DATASET ENTRIES ▸
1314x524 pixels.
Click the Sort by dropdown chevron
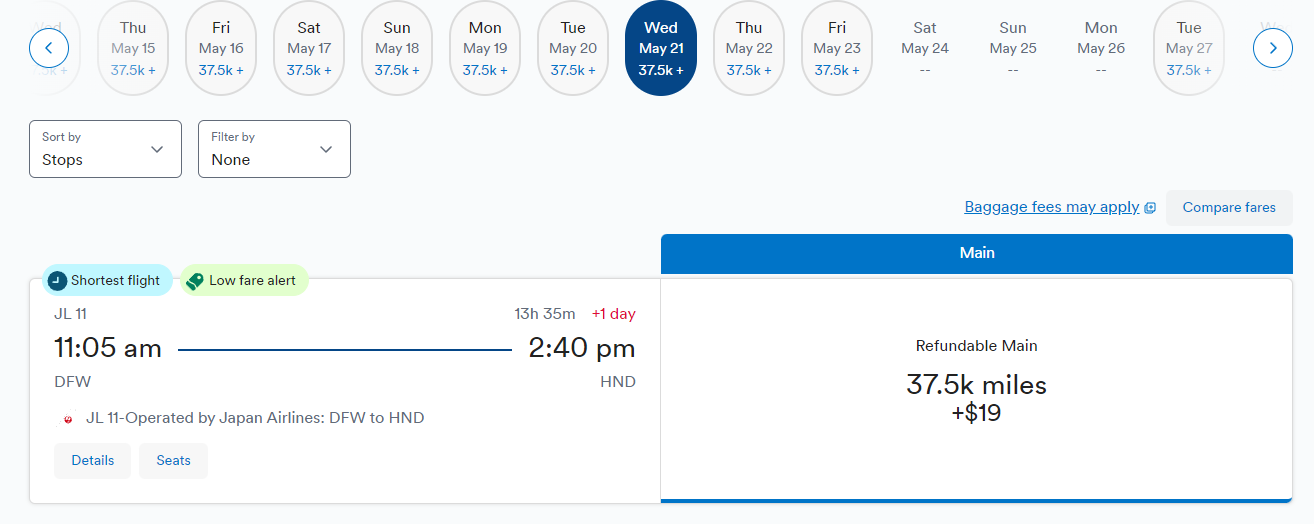pyautogui.click(x=157, y=149)
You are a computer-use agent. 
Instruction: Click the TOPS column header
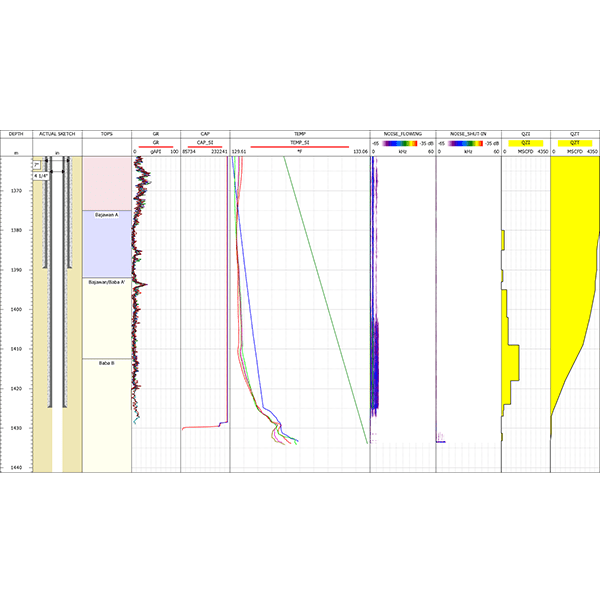(106, 133)
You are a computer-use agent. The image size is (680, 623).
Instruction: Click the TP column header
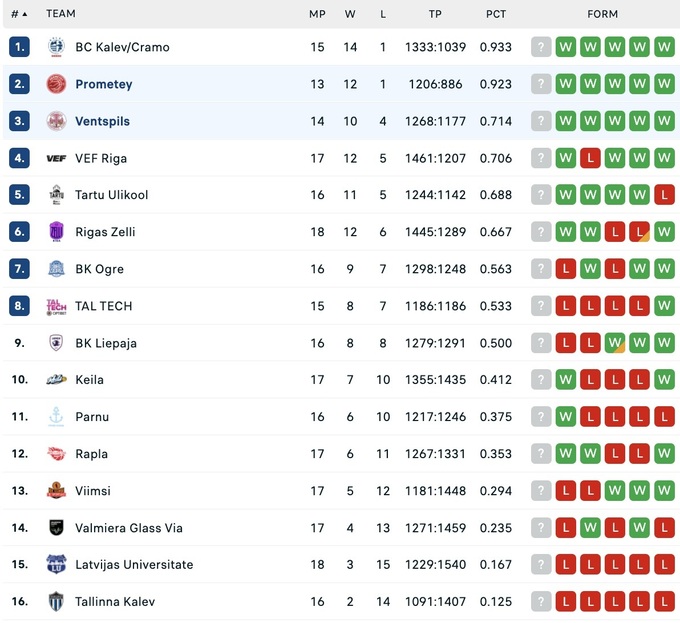click(x=435, y=14)
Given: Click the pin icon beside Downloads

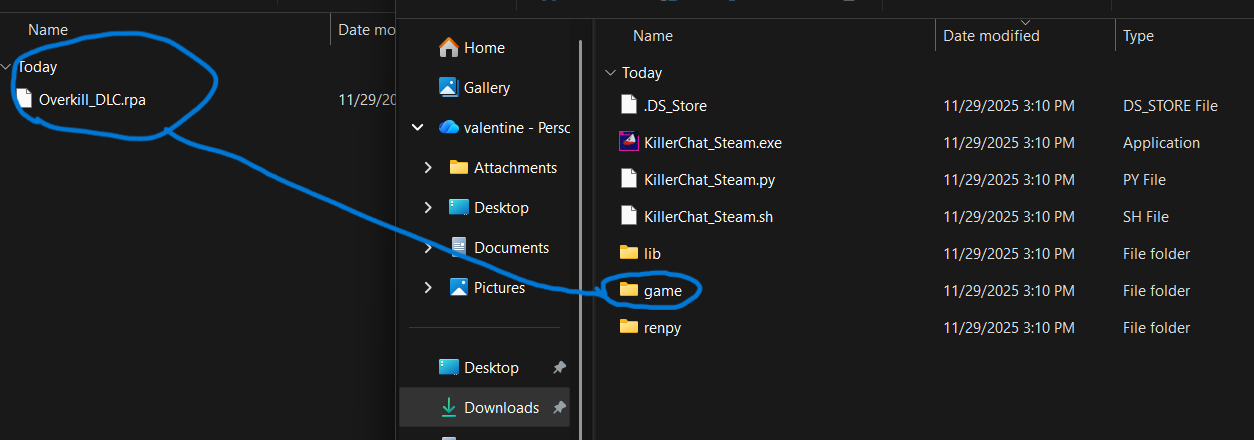Looking at the screenshot, I should pos(560,407).
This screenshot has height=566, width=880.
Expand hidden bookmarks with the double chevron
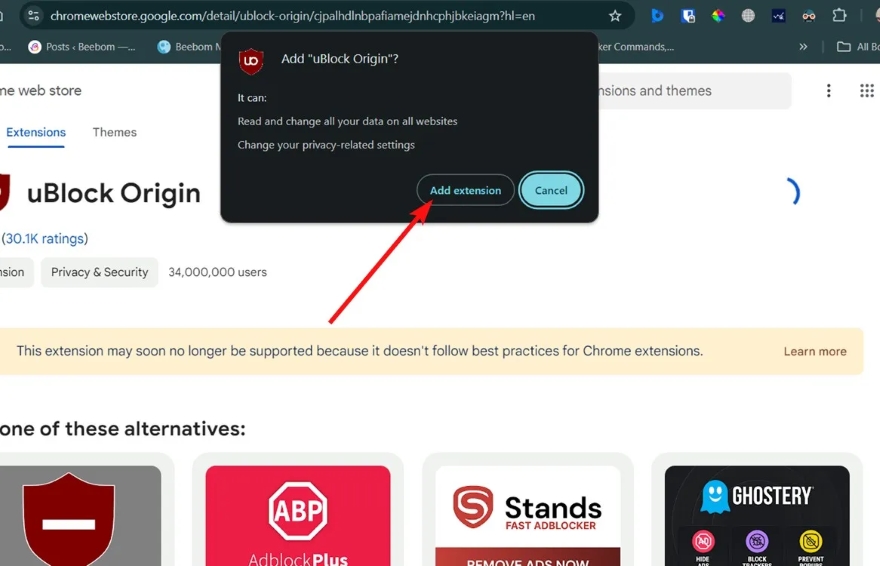point(803,47)
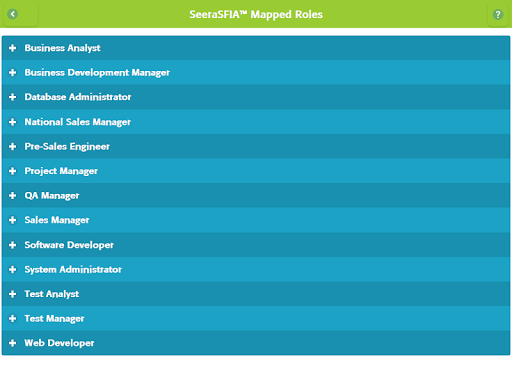Expand the Pre-Sales Engineer role

(x=256, y=146)
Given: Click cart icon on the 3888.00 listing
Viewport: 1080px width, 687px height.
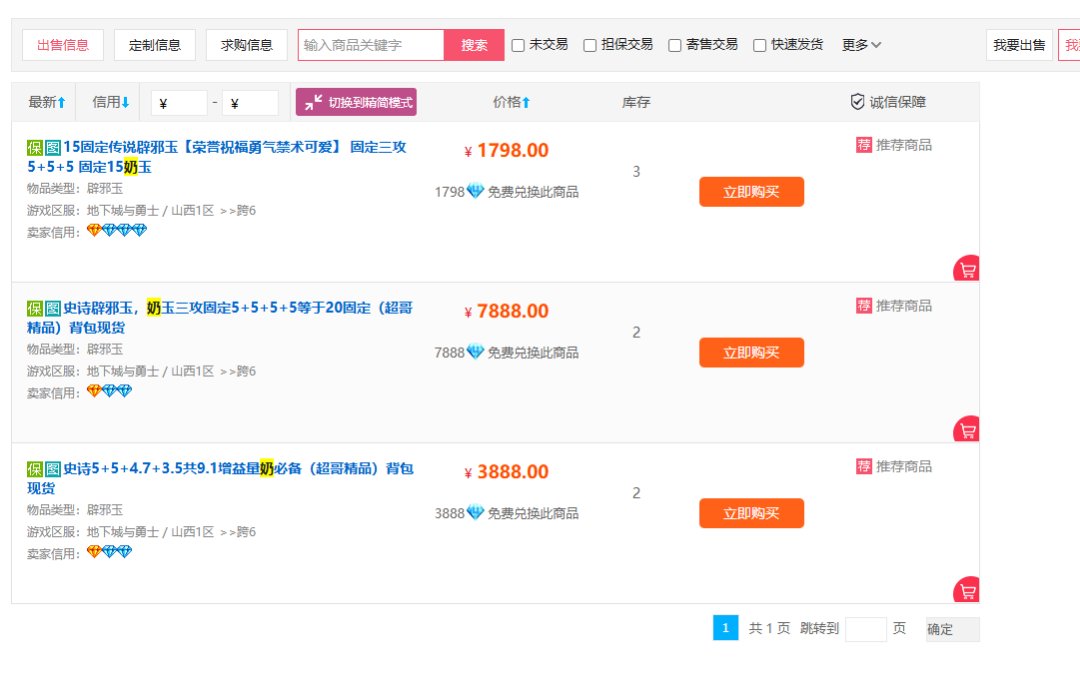Looking at the screenshot, I should tap(967, 591).
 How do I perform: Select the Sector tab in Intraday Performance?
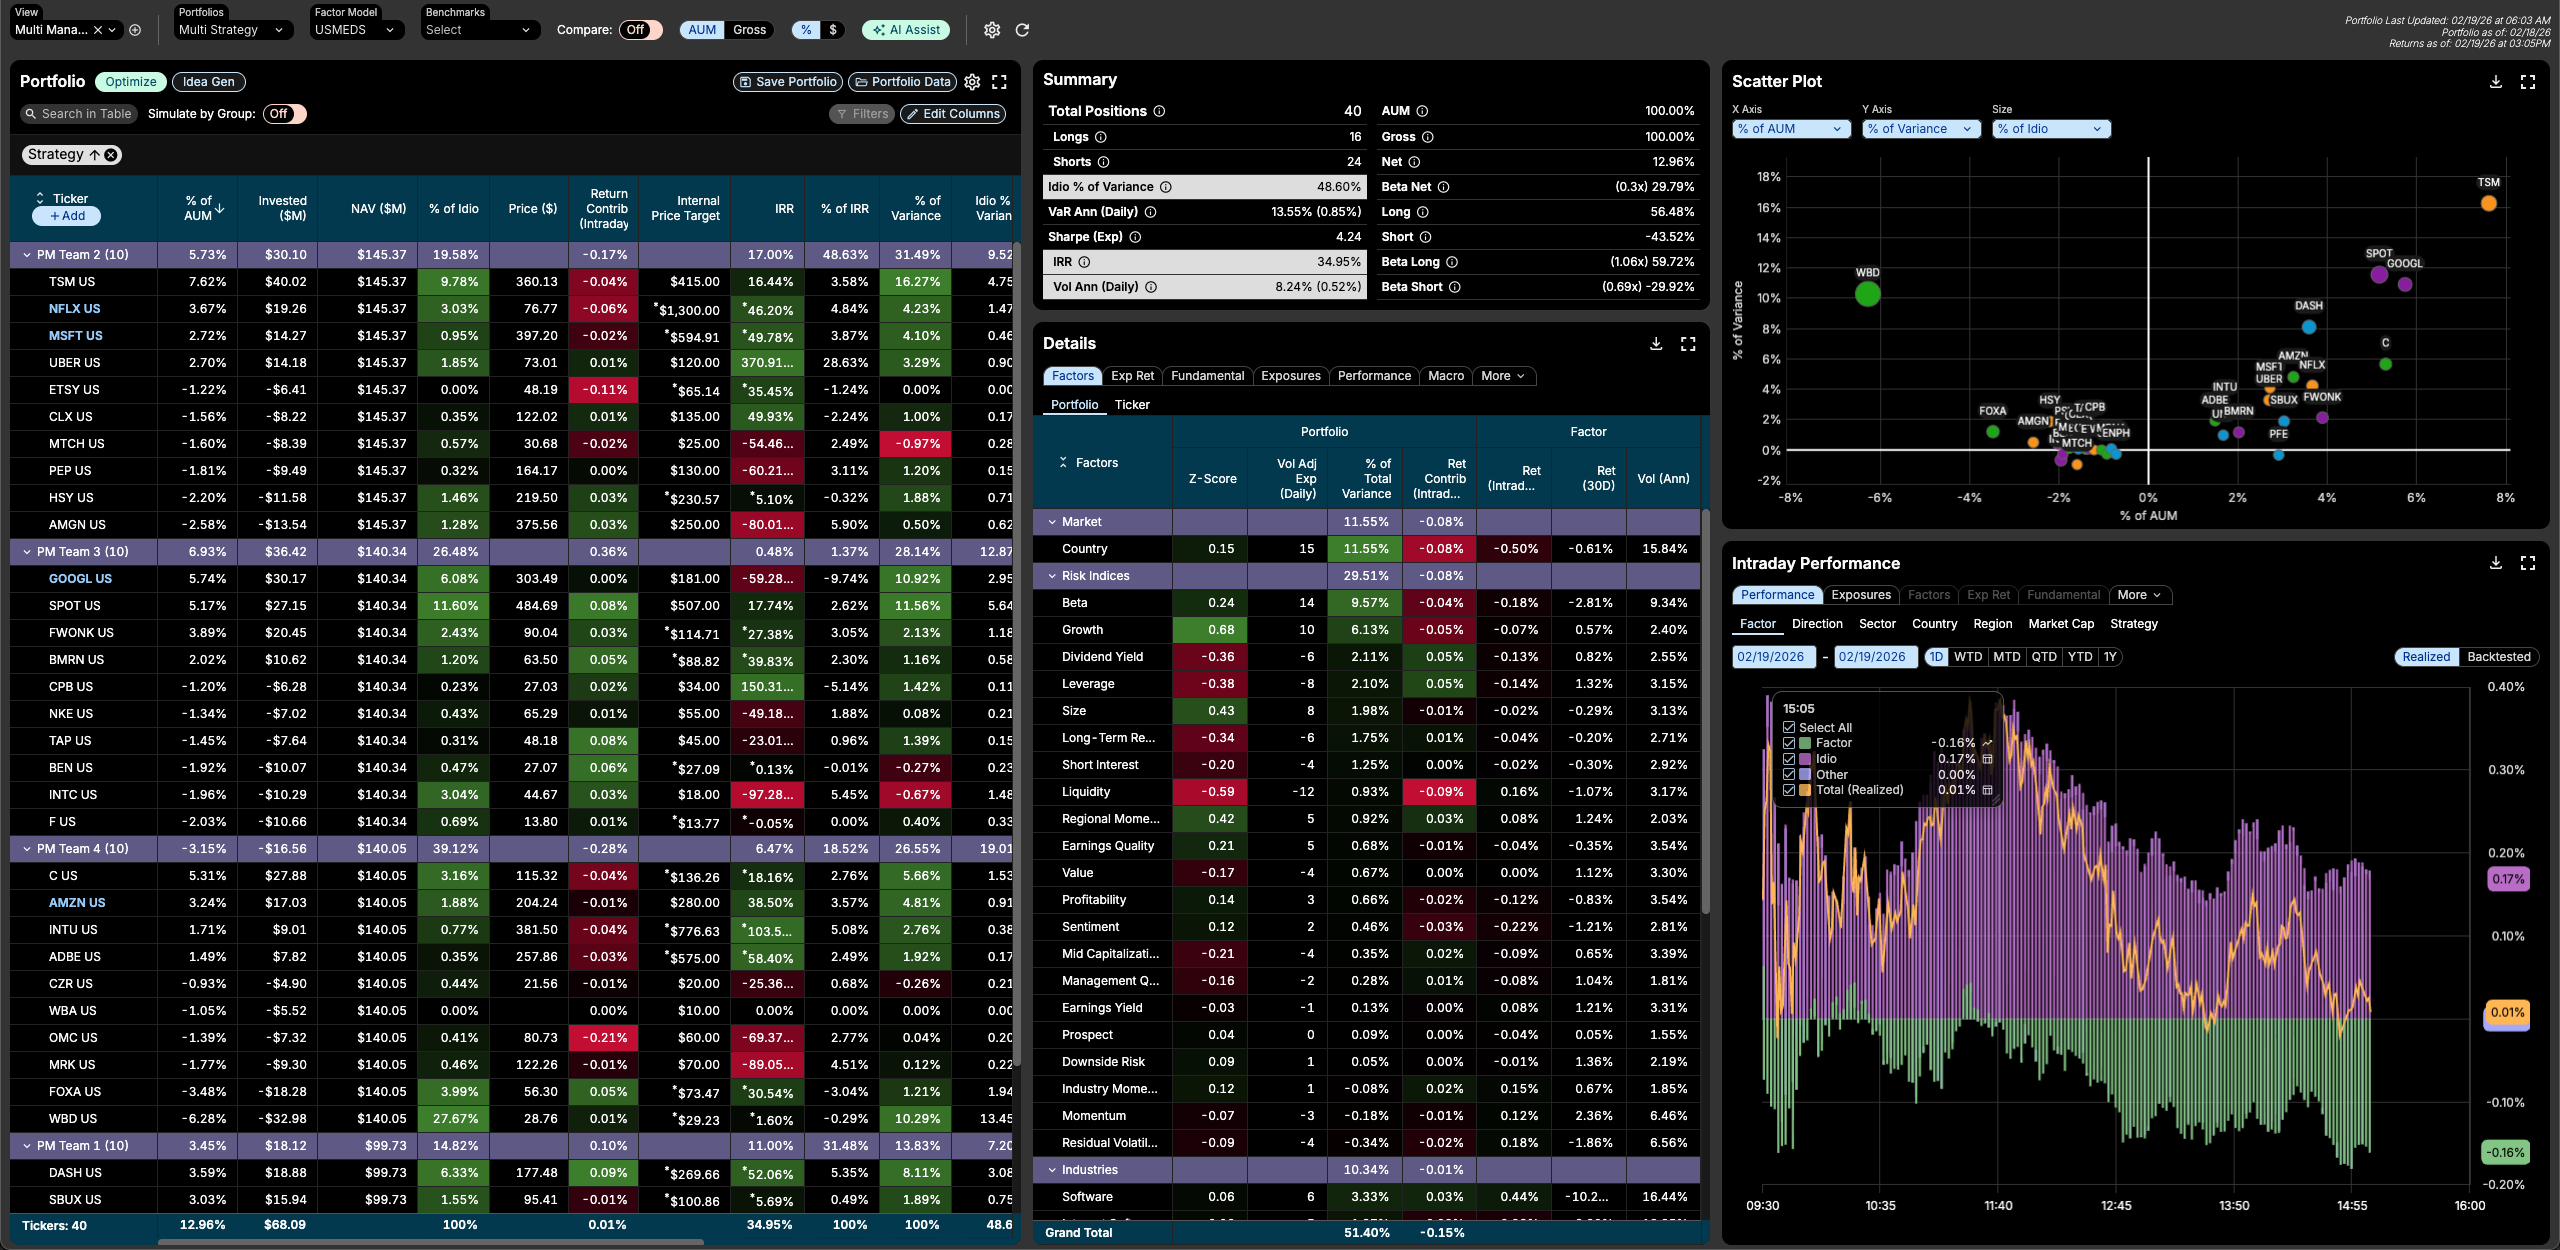coord(1877,624)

TASK ▸ Could you transcribe the records above exactly, leaving out any pictures?

TASK ANSWER ▸
1314x524 pixels.
Click the Sort by dropdown chevron
pyautogui.click(x=157, y=149)
You are a computer-use agent. 
Instruction: Click the TOPS column header
(106, 133)
You are a computer-use agent. The image size is (680, 623).
Instruction: Click the TP column header
click(x=435, y=14)
Given: Click the pin icon beside Downloads

Looking at the screenshot, I should pos(560,407).
This screenshot has height=566, width=880.
Expand hidden bookmarks with the double chevron
point(803,47)
Expand the Pre-Sales Engineer role

(x=256, y=146)
Given: Click cart icon on the 3888.00 listing
Viewport: 1080px width, 687px height.
Looking at the screenshot, I should tap(967, 591).
 How do I perform: Select the Sector tab in Intraday Performance?
coord(1877,624)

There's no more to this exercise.